La politique des retraites de la Cour suprême

Lundi dernier, le chef de la minorité sénatoriale, Mitch McConnell, a clairement indiqué que si les républicains reprenaient le Sénat l’année prochaine, ils rejetteraient probablement tout candidat à la Cour suprême proposé par le président Biden en 2024. Cette position est conforme à la position de McConnell après la mort du juge Antonin Scalia, en 2016, lorsqu’il a empêché le président Barack Obama de pourvoir le siège. (À propos de la possibilité que le Sénat confirme un candidat en 2023, McConnell était évasif.) Ses commentaires ont accru la pression sur le juge Stephen Breyer, qui a quatre-vingt-deux ans et que de nombreux militants progressistes espèrent prendre sa retraite cette année, avant la mi-mandat. Mais Breyer a indiqué qu’il pensait que le moment de sa retraite ne devrait pas être dicté par la politique. Les juges, a-t-il déclaré lors d’une conférence en avril, “sont fidèles à l’état de droit, pas au parti politique qui a aidé à obtenir leur nomination”.

Pour discuter de cette question, j’ai parlé par téléphone avec Noah Feldman, professeur à la Harvard Law School. Dans une récente chronique pour Bloomberg, il a fait valoir qu’on peut faire confiance à la justice pour qu’elle fasse ce qu’il faut, à condition que les professeurs de droit libéraux ne l’enferment pas en déclarant qu’il « doit » démissionner. . . . Chaque chronique ou commentaire télévisé – le plus important, le pire – oblige Breyer à rester à l’écart pour ne pas avoir l’air d’agir en partisan. » Au cours de notre conversation, qui a été modifiée pour plus de longueur et de clarté, nous avons discuté de la question de savoir si Breyer devrait prendre sa décision en fonction de qui est le président, de ce que nous pourrions apprendre de la mort de Ruth Bader Ginsburg, l’année dernière, et s’il était logique de consulter la Cour suprême en tant qu’institution politique.

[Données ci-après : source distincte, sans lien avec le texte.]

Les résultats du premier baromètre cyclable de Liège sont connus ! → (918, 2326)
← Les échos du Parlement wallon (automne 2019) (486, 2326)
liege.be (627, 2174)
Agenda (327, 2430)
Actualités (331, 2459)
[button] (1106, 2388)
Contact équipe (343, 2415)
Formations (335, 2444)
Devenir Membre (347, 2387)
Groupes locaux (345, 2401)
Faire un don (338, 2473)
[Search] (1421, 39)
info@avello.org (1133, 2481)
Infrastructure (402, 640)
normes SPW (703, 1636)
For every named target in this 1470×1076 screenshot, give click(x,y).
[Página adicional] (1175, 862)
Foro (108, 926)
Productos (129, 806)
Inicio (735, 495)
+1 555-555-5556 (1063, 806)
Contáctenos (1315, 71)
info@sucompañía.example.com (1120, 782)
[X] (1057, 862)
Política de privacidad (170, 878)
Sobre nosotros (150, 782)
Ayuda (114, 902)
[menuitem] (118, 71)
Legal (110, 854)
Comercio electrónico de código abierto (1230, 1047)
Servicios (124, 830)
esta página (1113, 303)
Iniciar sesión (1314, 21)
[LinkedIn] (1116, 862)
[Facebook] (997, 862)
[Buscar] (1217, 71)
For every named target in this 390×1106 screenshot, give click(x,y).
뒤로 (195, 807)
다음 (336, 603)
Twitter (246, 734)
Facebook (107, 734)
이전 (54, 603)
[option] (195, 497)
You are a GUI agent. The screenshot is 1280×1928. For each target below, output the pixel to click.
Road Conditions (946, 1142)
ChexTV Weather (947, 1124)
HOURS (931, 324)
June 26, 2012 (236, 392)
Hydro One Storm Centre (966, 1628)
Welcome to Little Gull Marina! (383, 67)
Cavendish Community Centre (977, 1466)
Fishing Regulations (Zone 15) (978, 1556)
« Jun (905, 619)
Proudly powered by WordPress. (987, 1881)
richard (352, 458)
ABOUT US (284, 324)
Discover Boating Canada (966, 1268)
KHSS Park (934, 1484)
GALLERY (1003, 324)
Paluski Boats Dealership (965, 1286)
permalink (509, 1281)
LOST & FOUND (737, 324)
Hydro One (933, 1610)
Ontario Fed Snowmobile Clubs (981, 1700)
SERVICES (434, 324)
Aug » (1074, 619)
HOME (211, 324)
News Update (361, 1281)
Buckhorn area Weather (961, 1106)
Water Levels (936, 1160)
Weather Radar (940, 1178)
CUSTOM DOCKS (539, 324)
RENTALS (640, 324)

Les raisons pour lesquelles vous pensez que les gens ne devraient pas dire à Breyer de prendre sa retraite sont-elles autant concrètes que pratiques ? En d’autres termes, craignez-vous uniquement que lui dire de prendre sa retraite lui donne envie de faire le contraire pour ne pas paraître politique, ou pensez-vous aussi qu’il y a de bonnes raisons pour qu’il ne prenne pas sa retraite immédiatement ?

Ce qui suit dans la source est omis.